I ate my words and a hell of a lot of candy


You said that we would be okay this time. I should have known you were just another liar.

Oct. 7th, 2008

grey image

#056

I suppose it's sad when you care about the passing of your cat more than you care about the passing of your own father ne?
grey image

#055

I've been a bad, bad girl
I've been careless with a delicate man
And it's a sad, sad world
When a girl will break a boy
Just because she can

Don't you tell me to deny it
I've done wrong and I wanna suffer for my sins
I've come to you cause I need guidance to be true
And I just don't know where I can begin
Ooh, Ooh, Ooh


I feel dirty and awful. I feel like a horrible human being. I've done so much wrong. I've fallen apart.


I have to make amends, but I'm terrified to open my mouth. I've fucked up good this time. I really have.


I'm sorry, I'm so so sorry.




fuck.

Aug. 6th, 2008

Nerdy

#054

Ignore me. Do it. I dare you.

You come with so much baggage... I told you I was slightly damaged.







What you had wasn't a relationship. It was sick and twisted, and not a relationship. It was meaningless.

Please, don't make me laugh. Meaningless?
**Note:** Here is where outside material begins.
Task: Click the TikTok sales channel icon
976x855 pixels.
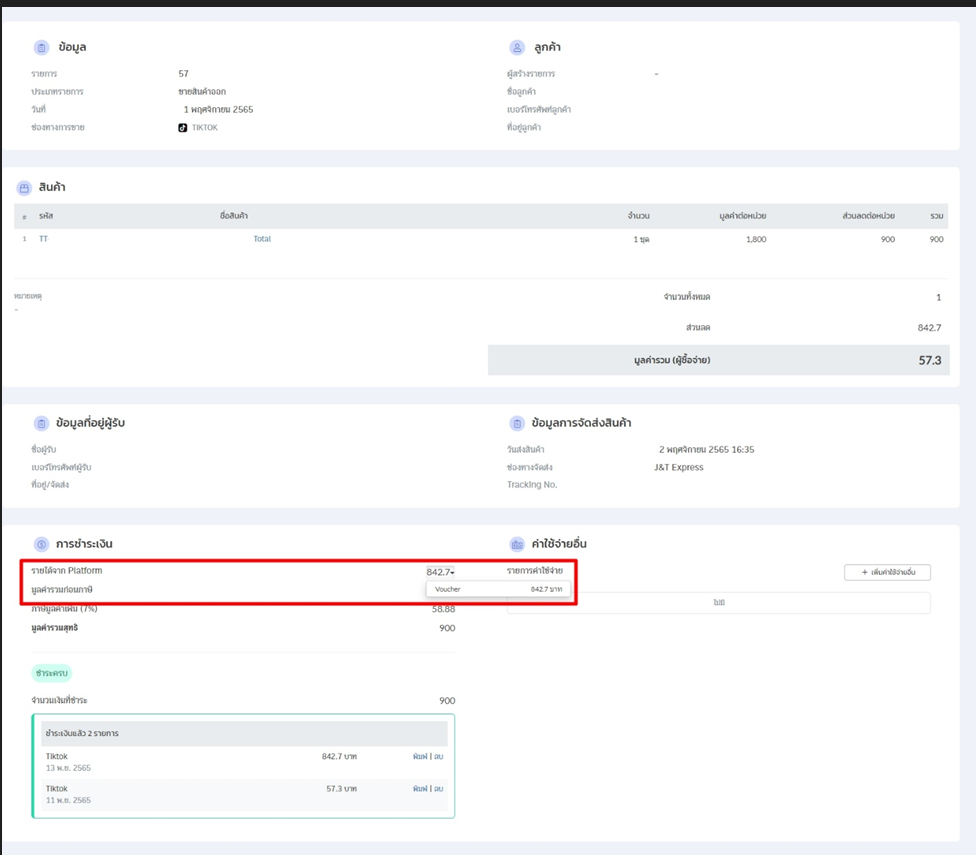Action: pos(183,128)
What we had, or, what I thought we had meant something to me. If it hadn't would I have fought for it for so long? Would I have kept trying? Coming from you, it hurts worse. Of anyone I would have thought you would understand where I'm coming from. No one in this family is with out damage. Especially not you. Especially.not.You.
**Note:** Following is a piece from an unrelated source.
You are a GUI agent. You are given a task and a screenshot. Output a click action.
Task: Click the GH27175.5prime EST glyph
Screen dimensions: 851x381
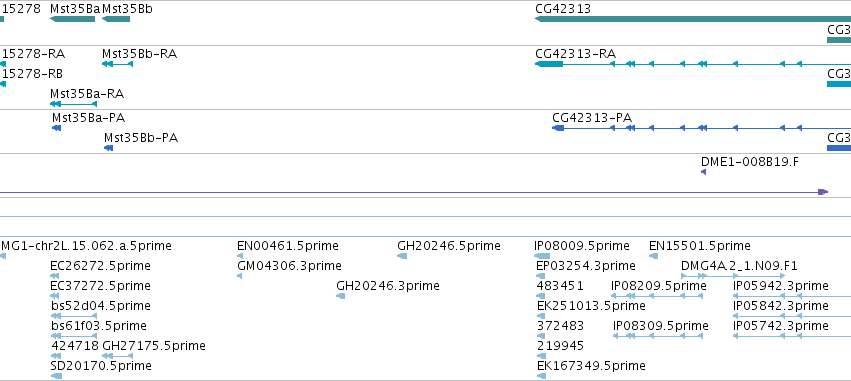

Ashamed, ashamed, ashamed, ashamed. I feel like this word will forever follow me.



They all could be right, maybe you did break me.

god I'm so scared.

Jul. 27th, 2008

Nerdy

#053

I've found someone new, but I can not forget. I don't want to be one of those people, I don't want to rebound is it? But he's so handsome. Ah I die a little inside every time I see him. In a good way I suppose ne?

For now I leave with a promise that I will return. There's more to say but no time.

Jul. 13th, 2008

Nerdy

#052

She's too heartbroken to try. Miserable and lonely. She hates you. She loves you.
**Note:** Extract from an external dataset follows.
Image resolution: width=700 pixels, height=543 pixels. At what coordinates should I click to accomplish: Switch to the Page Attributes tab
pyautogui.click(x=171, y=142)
She's sorry she started this. It was all her fault wasn't it? No, no, you gsvr in, it's just as much your fault isn't it? No one should ever be allowed to smile at you like that, and then break your heart. She still has a lot of growing up to do, but please stop forcing her to be normal. It won't happen, not yet. Not yet.

Jun. 3rd, 2008

Nerdy

#051

I learned the lesson that sometimes it's better to keep your mouth shut not too long ago. While I was playing my game too. Damn it.


I have really anything to say, but I promised that I would start updating again didn't I?


So I'm sorry, but this is all I have.

May. 29th, 2008

Nerdy

#050

I think, I'm going to try and update more. Maybe if I make this more interesting to myself, then I can keep at it. But who knows ne? I'll give it my best shot.

I supposedly asked Ruru to marry me last night. I don't remember it at all. Sleep walking perhaps? Is there such a thing as sleep proposing? Who knows? He said no, but my heart isn't broken about it. Why would it be? I don't even remember asking. Silly me ne?

No. Bad. Writing.


I want to watch some movies, and play a few games. I'd love to play Halo again, but my gaming buddy is too busy lately I think. I've not seen him around. Maybe I'll see him again soon and I can convince him to play against me. Or maybe I'll just try and get my uncle to keep playing me in Mortal Kombat.

Apr. 17th, 2008

Nerdy

#049

She said that she hopes you die and rot in hell. Those words, really did come out of her mouth. She doesn't know if she meant it or not. She thinks she does though. She thinks you deserve it.


She stood with the phone to her ear. Quietly listening. Understanding that there was a chance that you might not come back. Secretly hoping that you wouldn't. She listened as she was told to make mention to you that she was indeed a live, and that she knew you were too.


A brief conversation later, and she was onto bigger better things. There's a loophole that you don't know about yet, but she'll tell you when the time comes. Forever will be all too short.


She missed his skin, even if it felt itchy.

Mar. 10th, 2008

Nerdy

#048

I don't know what happened last night. It was like someone poked a hole in me.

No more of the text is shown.